The second letter to Napoleon III was written in 1869 as part of the
larger collection of Tablets to the Monarchs called the Tablet of the
Temple (Surat al-Haykal). Bahá'u'lláh began by instructing the emperor to
have his priests cease ringing the church bells in anticipation of Christ's
second coming, since Bahá'u'lláh was himself that advent. In an aside, he
addressed the monks of the Roman Catholic church, urging them to abandon
their seclusion in monasteries and to take up useful work and to marry and
produce offspring who would praise God after their deaths. He also urged
holy men to forsake vegetarianism, saying he had allowed the eating of
meat. Bahá'u'lláh complained to Napoleon III that while he claimed to have
intervened in the Crimean War in order to save the innocent, he had
declined to help the innocent Bahá'ís, and had haughtily cast Bahá'u'lláh's
previous letter behind his back. "For what thou has done," he wrote, "thy
kingdom shall be thrown into confusion, and thine empire shall pass from
thy hands, as a punishment for what thou hast wrought." (POB, p. 31). He
urged the emperor to be just to his subjects and to the poor. In another
aside, he urged the Bahá'ís to spread the new religion, by first acquiring
excellent moral qualities, by wisdom and and exposition, and by avoiding
arguments. He called upon the rich to be humble before the poor, and to
engage in philanthropy. He announced the establishment of four great holy
days, commemorating the manifestation of God's names (at Ridvan), the
sending of a messenger to announce Bahá'u'lláh's advent, and two others,
which he said would be specified in a Book. (Bahá'u'lláh discussed the holy
days of his religion more extensively later, in the Most Holy Book [al-Kitab
al-Aqdas] of 1873). In concluding, he said that all the people of the world
should be seen as one. This letter was smuggled out of the Akka prison and
delivered to Cesar Ketaphakou, son of the French consul in Akka, who
translated it into French and sent it on to Paris. Ketaphakou later became
a Bahá'í on seeing the prophecy of Napoleon III's fall fulfilled when he was
defeated at Sedan by the Prussians in 1870 (SAQ 33, PDC, 51).

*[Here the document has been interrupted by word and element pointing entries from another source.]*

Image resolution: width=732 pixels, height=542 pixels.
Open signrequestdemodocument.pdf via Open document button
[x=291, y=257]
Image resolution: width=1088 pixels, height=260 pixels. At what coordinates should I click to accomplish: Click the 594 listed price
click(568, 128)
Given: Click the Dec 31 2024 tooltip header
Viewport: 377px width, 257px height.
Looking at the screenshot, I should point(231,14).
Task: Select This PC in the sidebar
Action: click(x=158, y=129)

Bahá'u'lláh announced himself to Tsar Alexander II (d. 1881), as well,
warning him not to allow his base desires to veil him from turning toward
the countenance of his Lord. He notes that a Russian official helped
Bahá'u'lláh when he was imprisoned in the Siyah-Chal dungeon in Tehran,
1852-53, saying, "Whilst I lay chained and fettered in the prison, one of
thy ministers extended Me his aid. Wherefore hath God ordained for thee a
station which the knowledge of none can comprehend except His
knowledge. Beware lest thou barter away this sublime station" (POB, p.
27). He declared himself the fulfillment of biblical messianic
expectations mentioned in Isaiah, and in the Old and New Testaments,
saying that the Father and the Son were come in the holy vale (Muluk, pp.
121-28).

In the letter to Pope Pius IX (r. 1846-1878), Bahá'u'lláh warned the
pontiff not to allow a focus on Jesus's name to bar him from recognizing
the reality of the Lord of the heavens and earth. He criticized the pope for
living in palaces while the returned Messiah dwelt in the most desolate of
abodes. He reminded Pope Pius that the most learned men of Jesus's own
time rejected him, while a humble fisherman embraced his teachings. He
lamented that while generations of pious monks had prayed day and night
for the return of Christ, when he came they failed to recognize him. He
said to the Pontiff to "Sell all the embellished ornaments thou dost
possess, and expend them in the path of God . . . abandon thy kingdom unto
the kings, and emerge from thy habitation, with thy face set towards the
Kingdom, and, detached from the world, then speak forth the praises of thy
Lord" (POB, p. 85). He thus counselled the Pope to relinquish the papal
estates and concentrate on a spiritual ministry. He identified the Bab as
the return of John the Baptist for Christians, heralding Bahá'u'lláh's own
advent who speaks with the tongue of the Son (Muluk, pp. 73-90).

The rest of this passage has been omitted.